Meningococcal meningitis, a disease that sweeps across sub-Saharan Africa
in an area called the meningitis belt, is losing its power to inflict illness and death. Scientists from FDA made a critical contribution in developing the technology needed to manufacture a vaccine against this terrible disease, and at an affordable cost for African nations like Burkina Faso, Chad, Ethiopia, and Niger.
Meningococcal meningitis can be deadly. It kills 10 percent of people it infects within two days after they start showing symptoms. Although an antimicrobial drug saves large numbers of infected individuals, about 10 percent die from the infection and about 10 percent to 20 percent of survivors develop mental retardation, hearing loss, or seizures. In Africa, most meningococcal disease is caused by the group A meningococcus bacteria, and about half of its victims are working-age adolescents and young adults. The disease results in very significant human, social, and economic losses to the affected communities and countries. Vaccination offers the best chance to prevent the disease and epidemic meningitis. However, an existing vaccine didn’t work very well.
Developing a Vaccine:
In 2001, the Bill & Melinda Gates Foundation agreed to fund the Meningitis Vaccine Project (MVP)–a partnership between the World Health Organization and PATH, a non-profit organization based in Seattle, WA that works with collaborating groups to provide health care technologies and strategies to areas of the world that have limited resources.

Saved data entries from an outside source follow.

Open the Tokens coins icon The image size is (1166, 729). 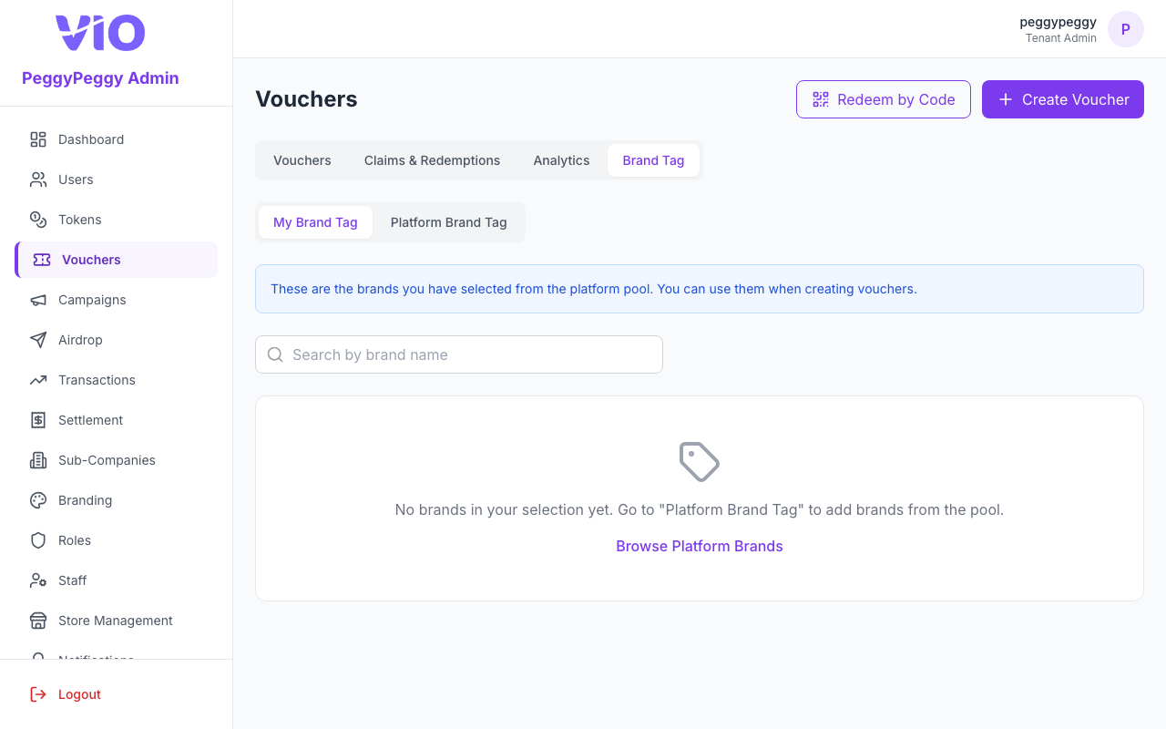point(38,220)
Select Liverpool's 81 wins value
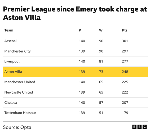This screenshot has width=150, height=134. click(101, 61)
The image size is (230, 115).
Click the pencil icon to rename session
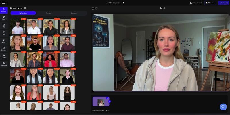tap(123, 3)
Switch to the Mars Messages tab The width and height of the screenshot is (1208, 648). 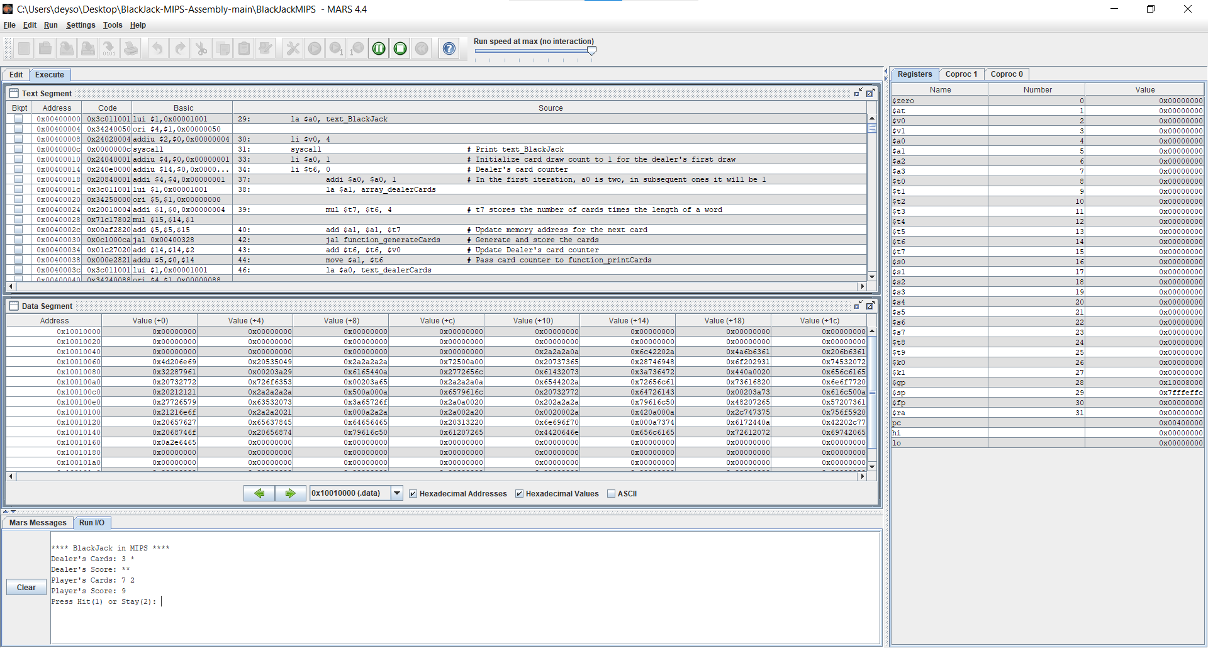(38, 523)
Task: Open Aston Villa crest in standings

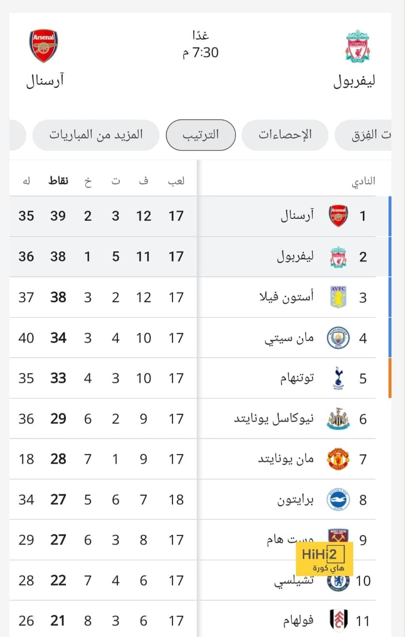Action: tap(338, 297)
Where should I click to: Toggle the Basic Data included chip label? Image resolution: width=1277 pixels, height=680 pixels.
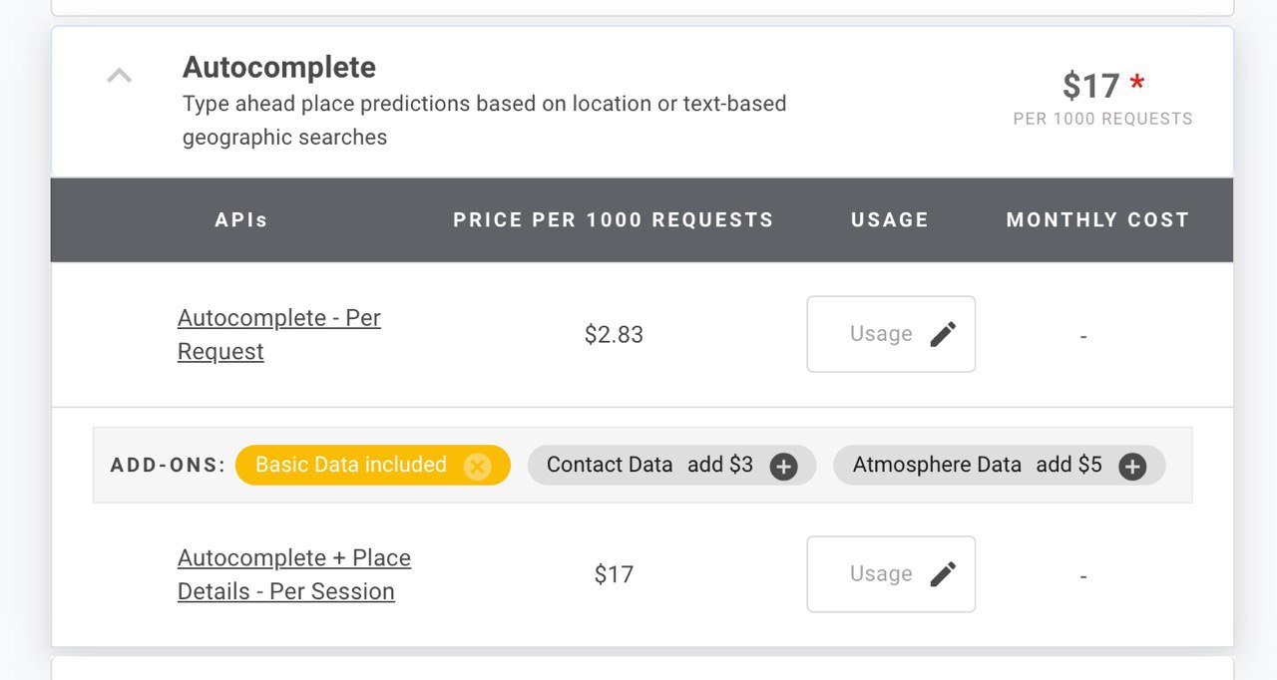click(351, 465)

Dr. F. Marc LaForce led MVP’s effort to develop, test and license a new type of vaccine against group A meningococcus bacteria, that could protect people before an epidemic begins. The new vaccine, called a conjugate, is a chain of sugars connected to a protein that the immune system responds to very well. When MVP hit a hurdle during the development stage, FDA stepped in. Drs. Robert Lee and Carl E. Frasch, two researchers in the Office of Vaccines Research and Review in FDA’s Center for Biologics Evaluation and Research (CBER), had developed an alternative conjugation technology that was more efficient and less costly. Through a technology transfer agreement, FDA provided the technology to MVP via PATH, with help from the National Institutes of Health. 
Scientists at CBER also developed reagents for evaluating the vaccine’s performance and safety and developed methods to monitor the manufacturing process. MVP had partnered with the Serum Institute of India Limited, a developing-country vaccine manufacturer, to make the new conjugated vaccine. In December 2003, two scientists from the Serum Institute came to Drs. Lee and Frasch’s FDA laboratory to learn the conjugation method to manufacture the vaccine.

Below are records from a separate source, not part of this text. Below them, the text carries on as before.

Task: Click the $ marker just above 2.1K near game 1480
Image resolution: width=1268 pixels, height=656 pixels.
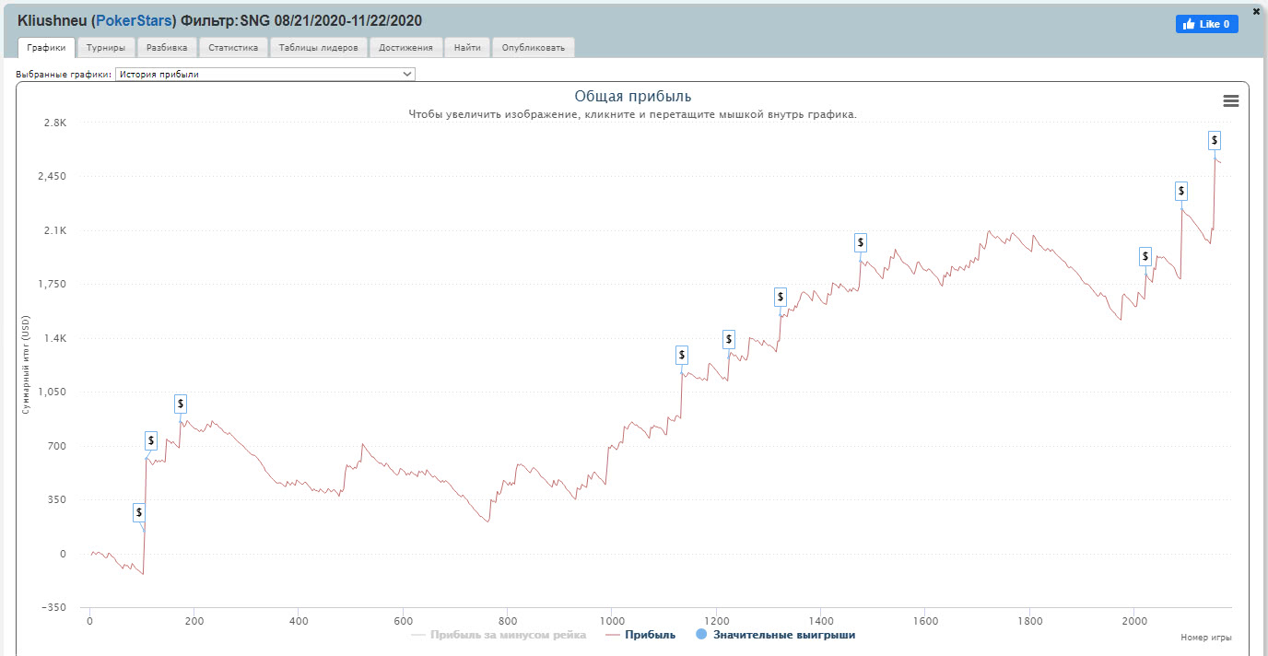Action: tap(860, 242)
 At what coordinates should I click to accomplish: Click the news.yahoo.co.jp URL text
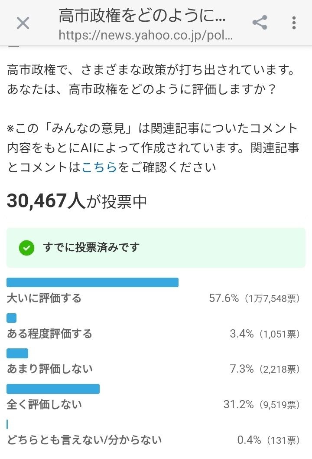click(146, 35)
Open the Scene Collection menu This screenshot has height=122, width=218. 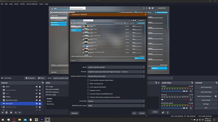tap(32, 4)
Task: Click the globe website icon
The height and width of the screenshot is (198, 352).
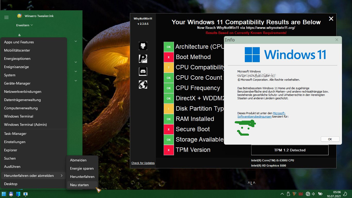Action: [143, 85]
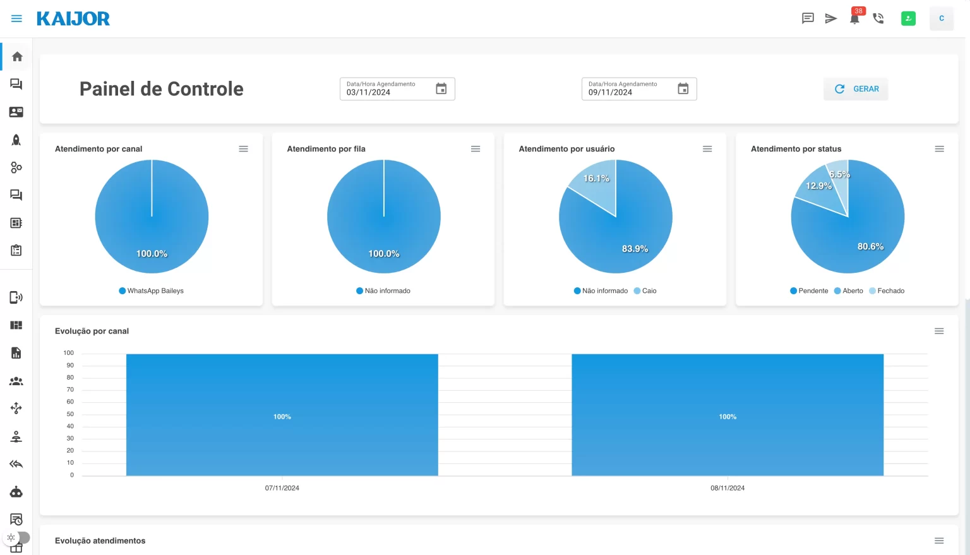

After preclinical animal studies and a series of clinical trials in people in India and Africa’s meningitis belt to assess its safety and effectiveness, the new vaccine, MenAfriVac, was licensed in Dec. 2009 by India for export to Africa. By June 2010, the WHO had prequalified the vaccine for use in global immunization programs. 
Woman Receiving Vaccination
September 2010. A woman in Mali receives MenAfriVac in an early introduction in preparation for the official vaccine program launch in December. Photo: WHO/Mali
Launching the Vaccination Campaign:
MVP launched its vaccination campaign in Dec. 2010, beginning in Burkina Faso and moving on to Mali and Niger and eventually Cameroon, Chad and Nigeria. By the end of 2011, an estimated 55 million people had been vaccinated with MenAfriVac at a cost of only 40 cents per dose.
The contribution of CBER researchers Carl Frasch and Robert Lee was perhaps best summed up by MVP director Dr. LaForce in a news story about their timely contribution of the conjugation technology that enabled the development of MenAfriVac at a price that Africa could afford: “These guys are heroes.”
FDA’s contributions to a major health care project in Africa underscore the agency’s recognition that infectious diseases know no borders. Protecting human health globally is linked to the agency’s core mission of protecting human health in the United States.